TASK TO COMPLETE =
Express the rows starting at the line that contains "Task: Collapse the" and ending at the line that contains "Looking at the screenshot, I should 197,126." as a two-column CSV with the columns request and answer. Give one CSV line per request, put each value in a quoted field with line breaks turned into spaces, and leave the pictures out.

(Records for locating described items)
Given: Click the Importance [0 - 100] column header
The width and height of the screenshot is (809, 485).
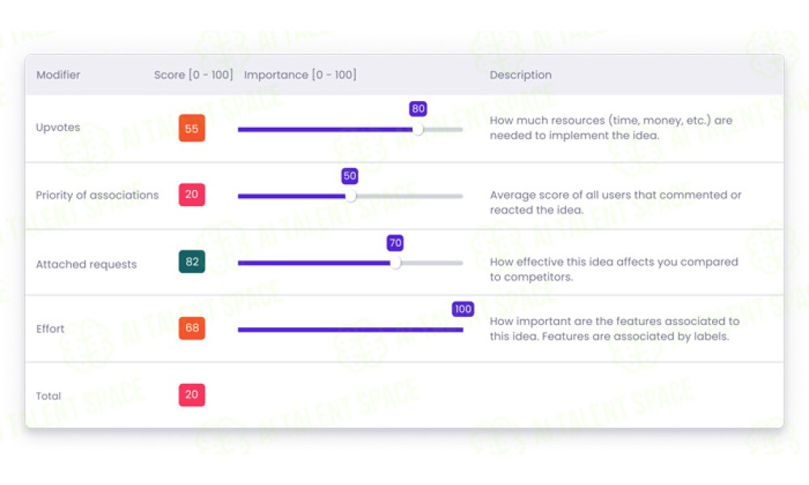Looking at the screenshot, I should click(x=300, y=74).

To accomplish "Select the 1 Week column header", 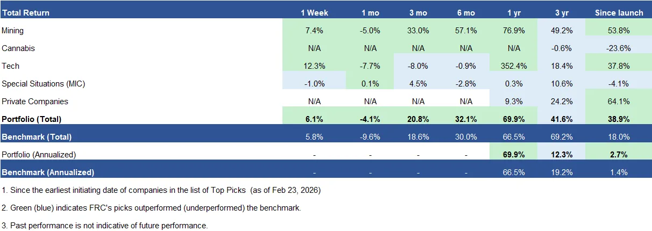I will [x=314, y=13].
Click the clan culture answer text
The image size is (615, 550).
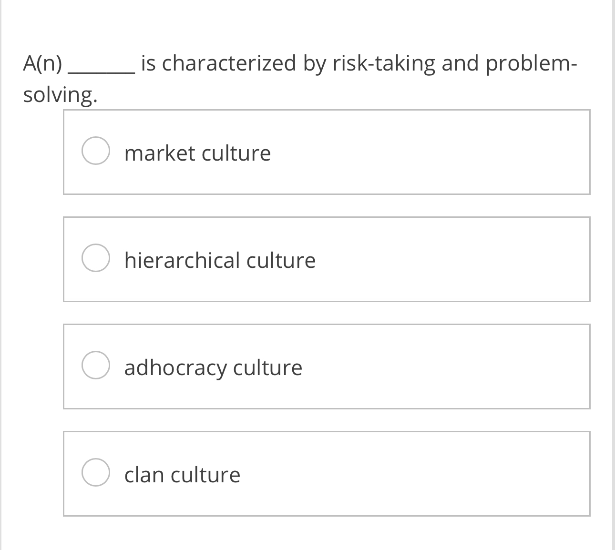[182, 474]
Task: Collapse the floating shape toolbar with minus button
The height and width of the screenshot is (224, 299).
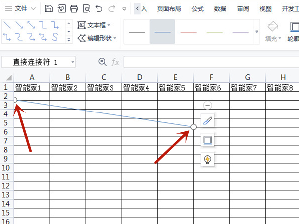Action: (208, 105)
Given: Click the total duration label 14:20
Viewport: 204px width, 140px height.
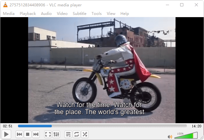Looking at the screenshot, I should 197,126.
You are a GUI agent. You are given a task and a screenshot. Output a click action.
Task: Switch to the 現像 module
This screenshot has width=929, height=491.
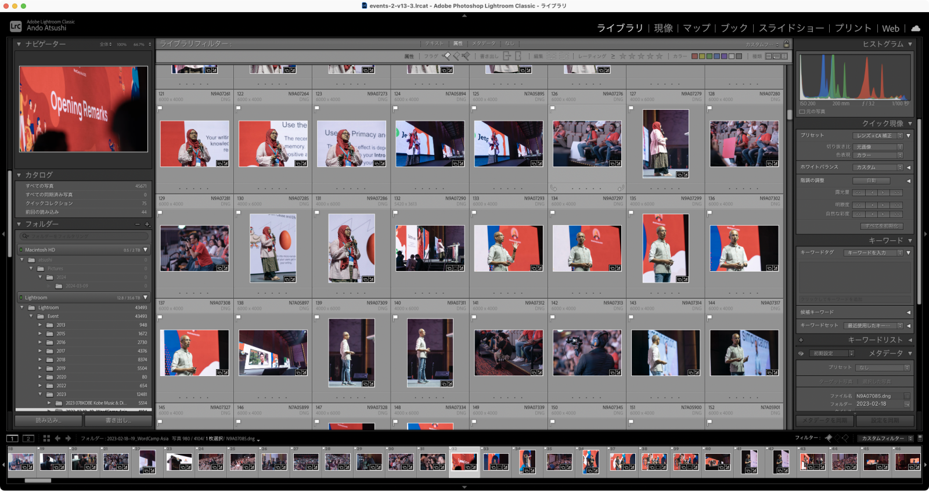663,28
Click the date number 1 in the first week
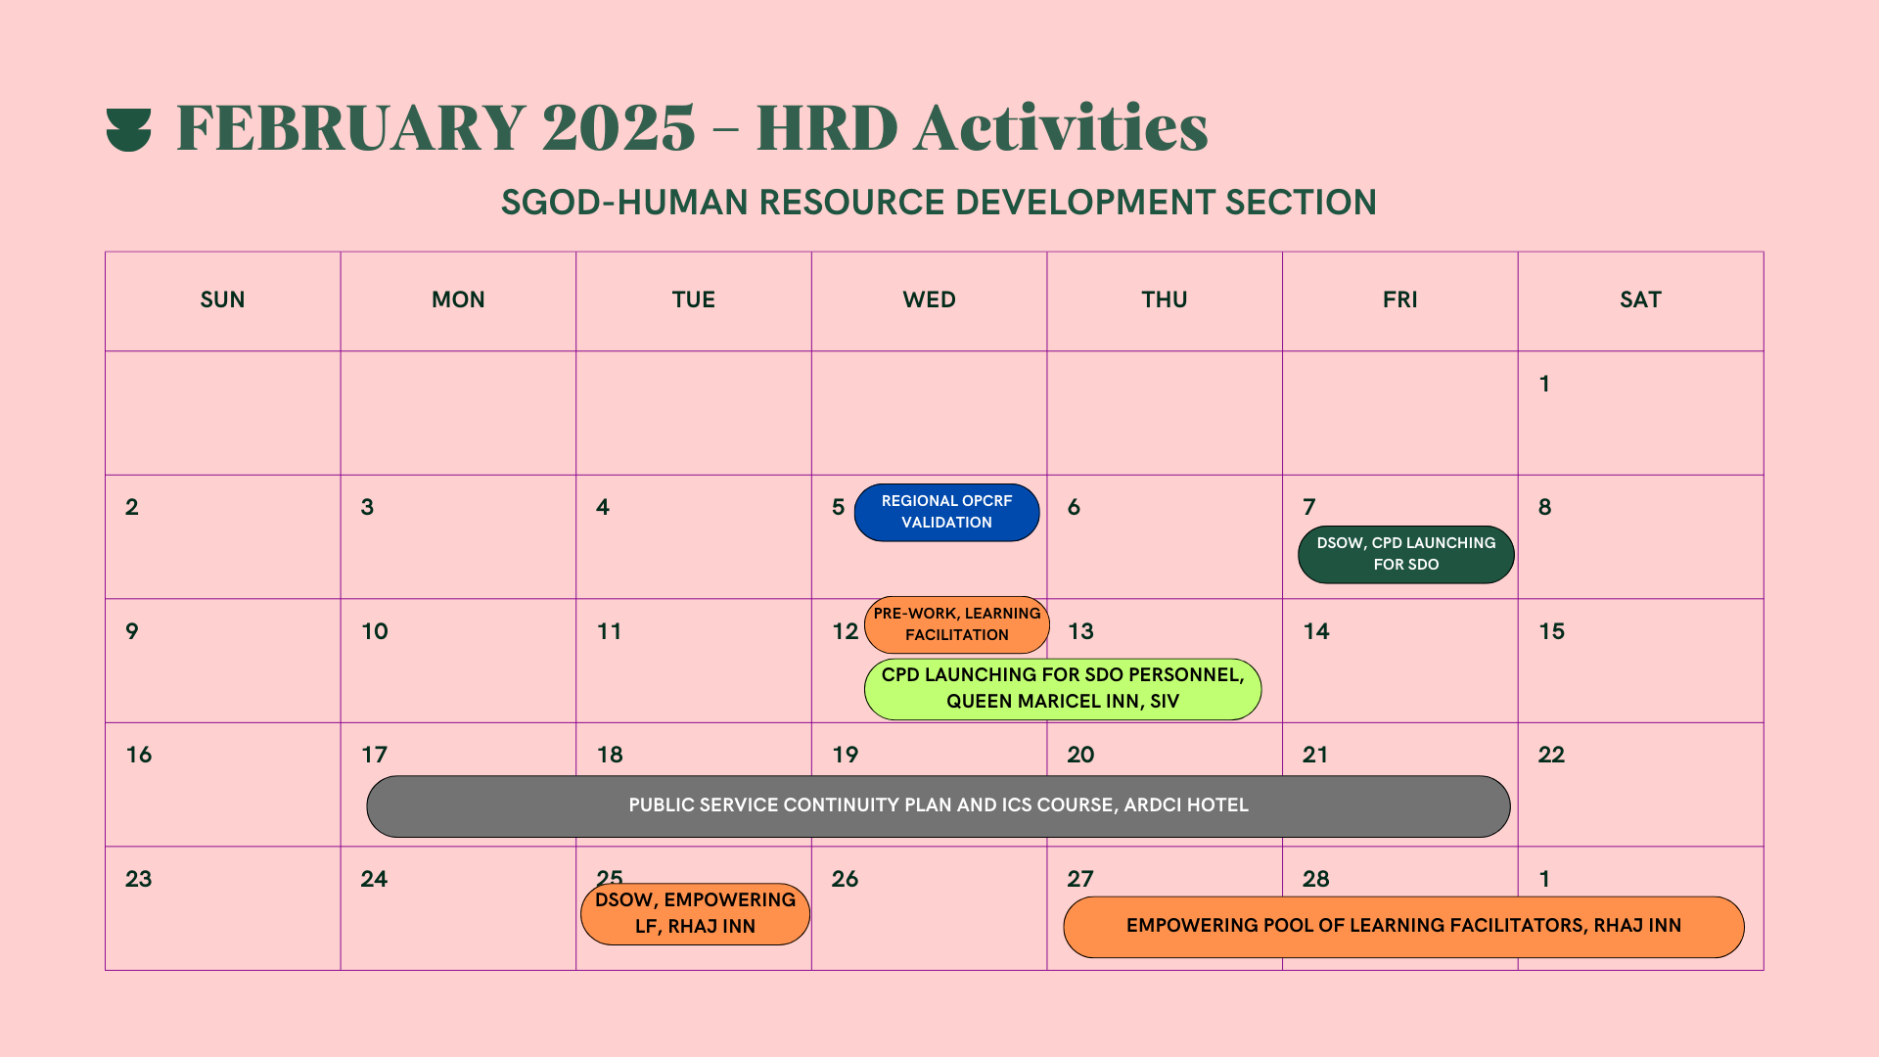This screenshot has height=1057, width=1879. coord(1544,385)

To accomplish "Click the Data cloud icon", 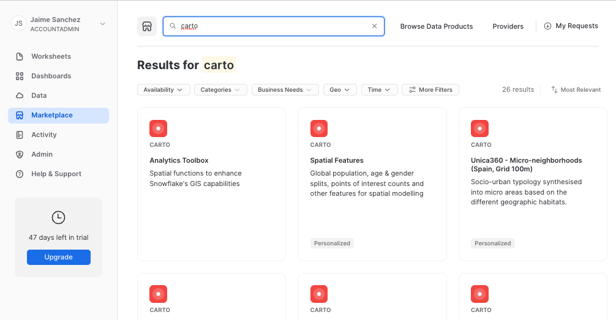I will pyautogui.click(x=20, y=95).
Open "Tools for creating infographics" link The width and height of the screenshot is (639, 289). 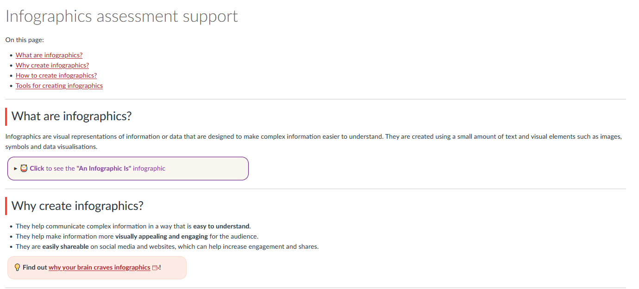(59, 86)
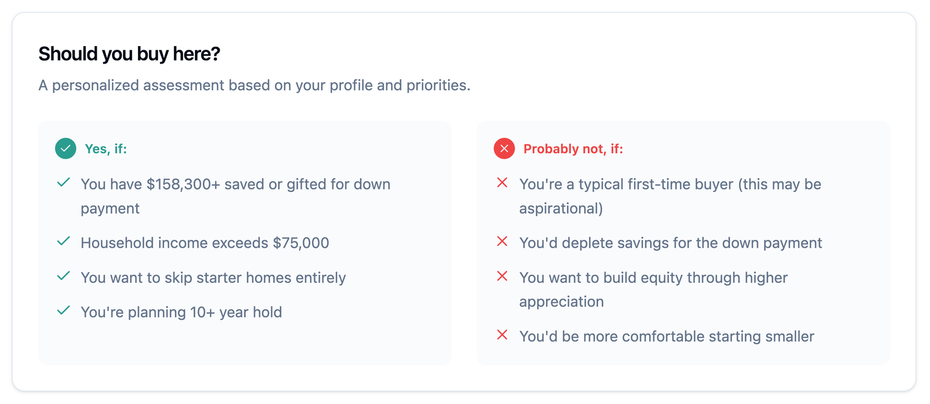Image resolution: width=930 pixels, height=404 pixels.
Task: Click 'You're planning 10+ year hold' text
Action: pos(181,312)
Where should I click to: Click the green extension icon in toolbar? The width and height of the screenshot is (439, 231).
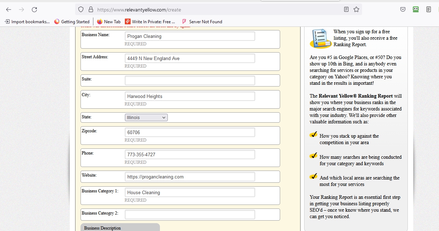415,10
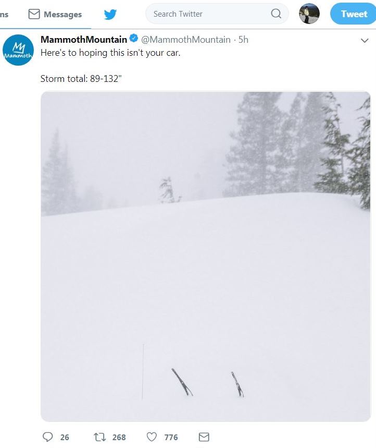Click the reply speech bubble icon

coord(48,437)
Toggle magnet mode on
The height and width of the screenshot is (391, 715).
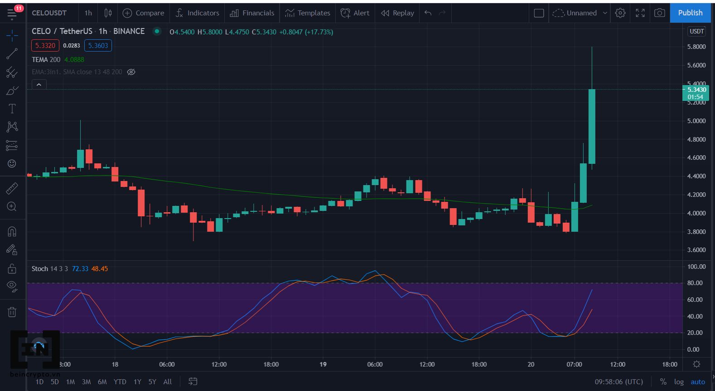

ANSWER TO THE PROBLEM =
request,answer
"Task: Collapse the floating shape toolbar with minus button The height and width of the screenshot is (224, 299).","Action: (208, 105)"
"Given: Click the total duration label 14:20 Viewport: 204px width, 140px height.","Looking at the screenshot, I should 197,126."